Dow Chemical and Sustainability

Dow Chemical now consists of multiple businesses spread out over complexes in and around Freeport. Gary Hockstra is site director for Dow's Texas operations.

"And so we have to facilitate the interaction of the businesses. We have to facilitate the successful operations of the businesses on this site, on this business park." Ed: "And how many businesses, I heard like 75, something?" "Seventy-five individual manufacturing plants on the site, that's correct--1500 products is what comes out of those 75 plants."

The entire complex is controlled by a master facility, as Dow's Jherico Ferreras explains.

"What you see here is the Dow op stations, where from one of these controllers, you know, the one board guy can control anything and everything in the plant. From these screens you can view every pressure, every temperature, manipulate the control valves."

A real-time optimizer looks at the price of feeds, energy and other factors to help decide the highest profit direction for the company at any one time. A big part of Dow's efforts are in research and development. Hong Peng works in the XLA fabric R&D facility at Dow, which develops fibers for making clothes that, for example, need less ironing or that stretch a certain way.

"When this one comes out, it's melted, like a stream. Very, very hot, so you have to cool it down. So when you cool it down, it is solidified and becomes a fiber. So this is air, the colder air will come here, cool down the fiber, so the fiber you can go and run into your spools."

Sherryl Murray works in research and development. Plastics are tested for their physical characteristics. Some are used in food packaging, and must not influence the flavor of the food or drink.

"So what we have in this building is a lab so people can do the testing. And we mainly soak plastic and water and then we taste the water. You know, there's the fresh produce, the breathable bag. A lot of design in something as simple as that."

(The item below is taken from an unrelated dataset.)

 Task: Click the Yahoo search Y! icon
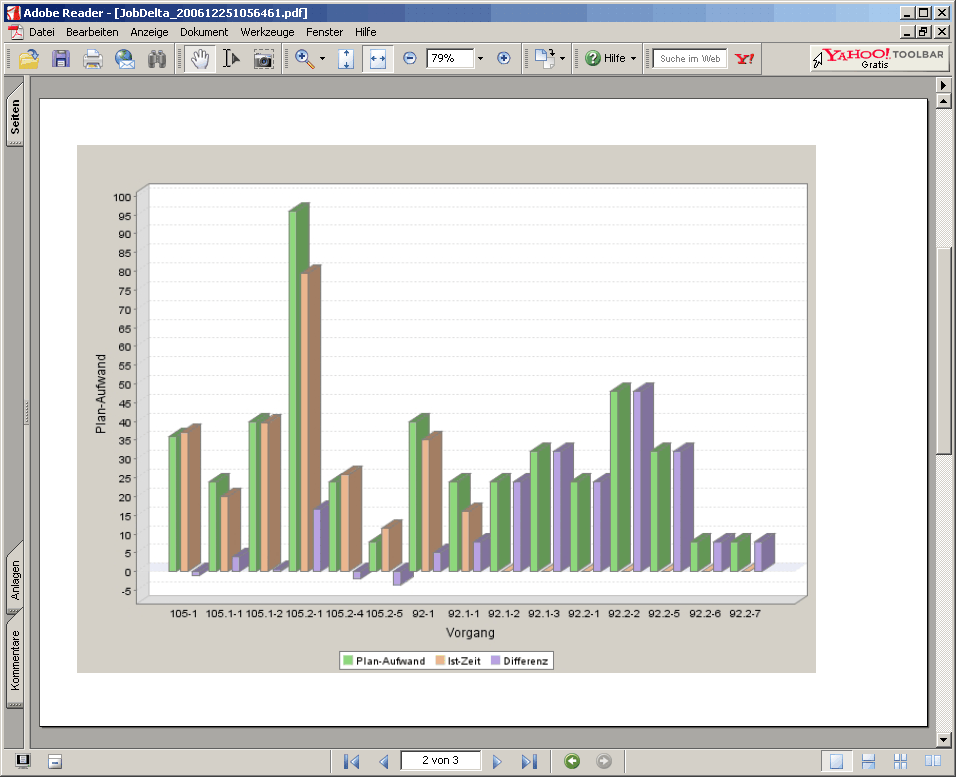pos(744,59)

Dow's Gary Hockstra says with globalization, the cost of doing business has increased.

"We started here because there was a competitive advantage for being here on the Gulf Coast. We were able to get the magnesium from the sea water, and we had energy sources that were fairly, fairly economical at the time. Now, 70 years later, we're now in a position where we've invested across the entire globe--pricing is global, we're trading globally, our products go global--but at the same time our location here in Freeport has been facing significant challenges from the cost of feedstock and energy to the point where it's actually disadvantaged relative to some of our other sites around the world."

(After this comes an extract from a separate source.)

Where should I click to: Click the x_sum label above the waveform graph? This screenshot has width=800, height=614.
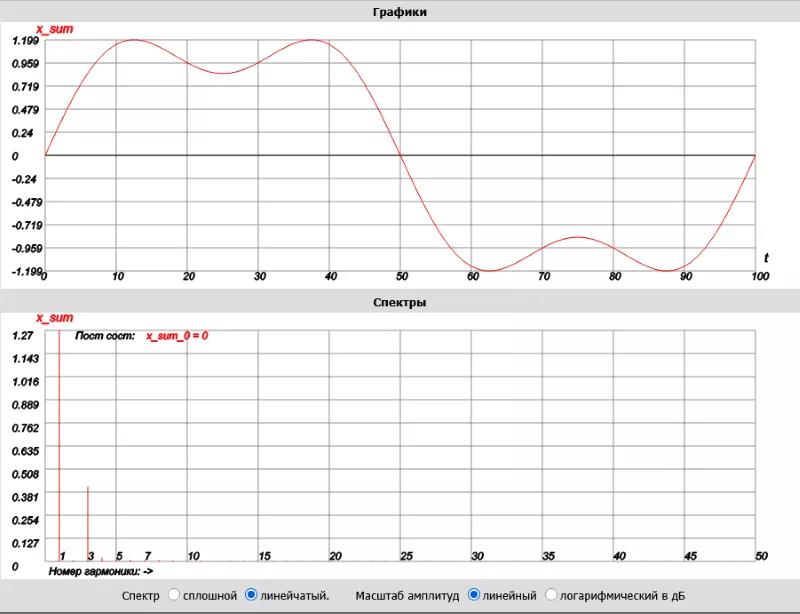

Hockstra says Dow has been on an energy efficiency drive for many years.

"That actually makes good business sense as well as it's very, very green because it reduces our energy costs, so ultimately it makes it cheaper for us to do business. So we're not only pushing from an energy reduction and an energy efficiency standpoint and yield improvements, but we're also making products like insulation products and things that actually go into the building industry that reduce energy consumption and improve energy efficiency for the entire construction industry."

Ed Mayberry. KUHF- Houston Public Radio News.